WHAT IS NEEDED. Retype the rows word for word, starting at the line that contains "Task: Start flashing" and continuing through the end of the rows. Leave the pictures out of your answer.
begin DATASET ROWS
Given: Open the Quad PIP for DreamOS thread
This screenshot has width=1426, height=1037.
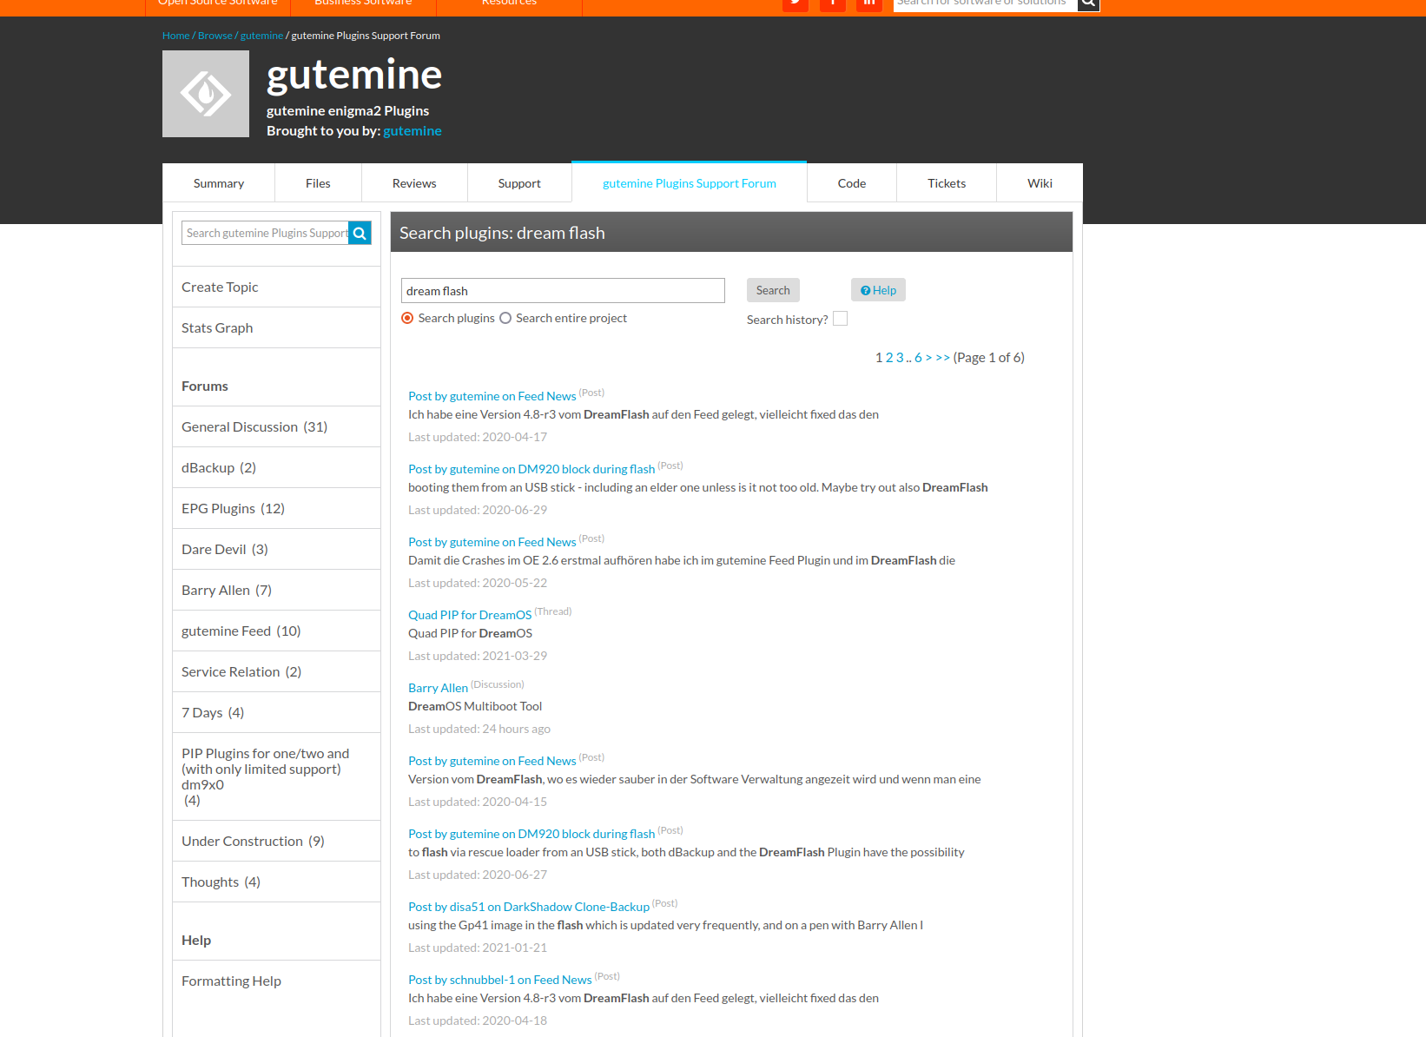Looking at the screenshot, I should (x=470, y=615).
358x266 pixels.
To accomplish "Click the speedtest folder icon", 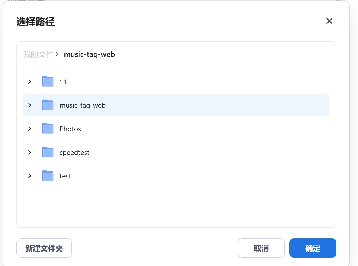I will [48, 152].
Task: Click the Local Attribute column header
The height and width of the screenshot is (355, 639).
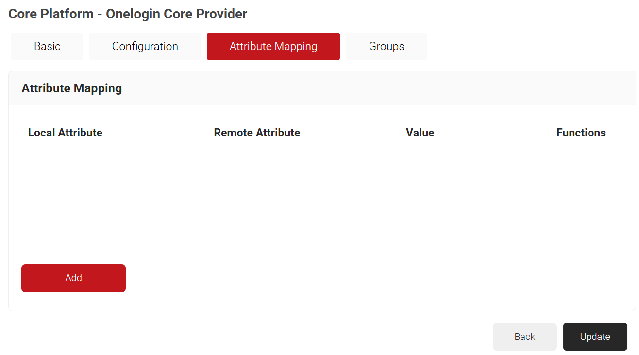Action: tap(65, 133)
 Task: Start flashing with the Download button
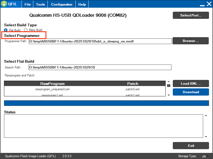pos(191,92)
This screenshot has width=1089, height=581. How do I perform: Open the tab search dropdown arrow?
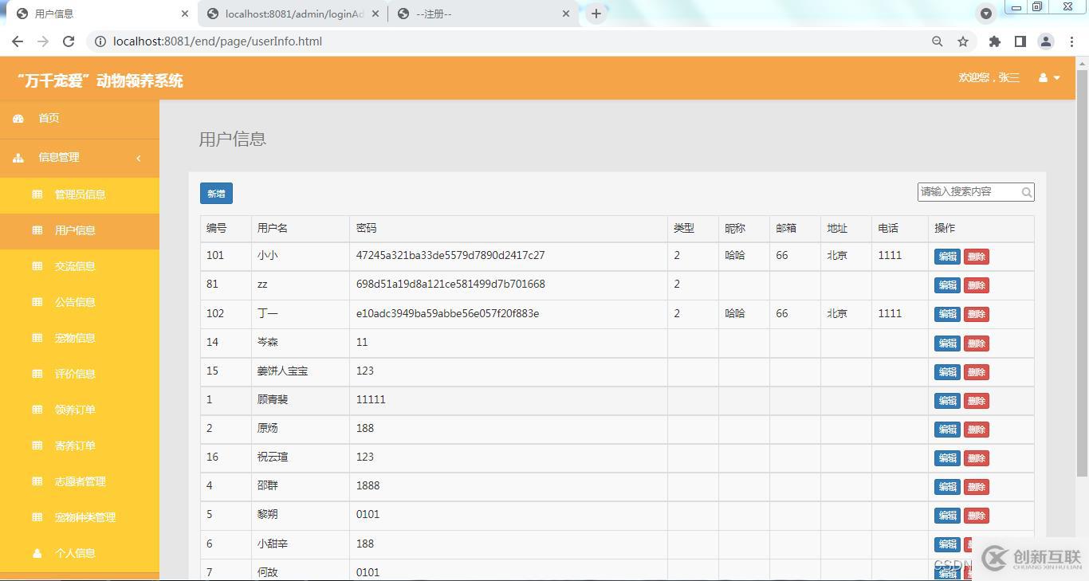click(x=986, y=14)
end DATASET ROWS
THE COMPLETED TASK.
 Task: Start flashing with the Download button
pos(191,92)
This screenshot has width=1089, height=581. How do I perform: Open the tab search dropdown arrow?
click(x=986, y=14)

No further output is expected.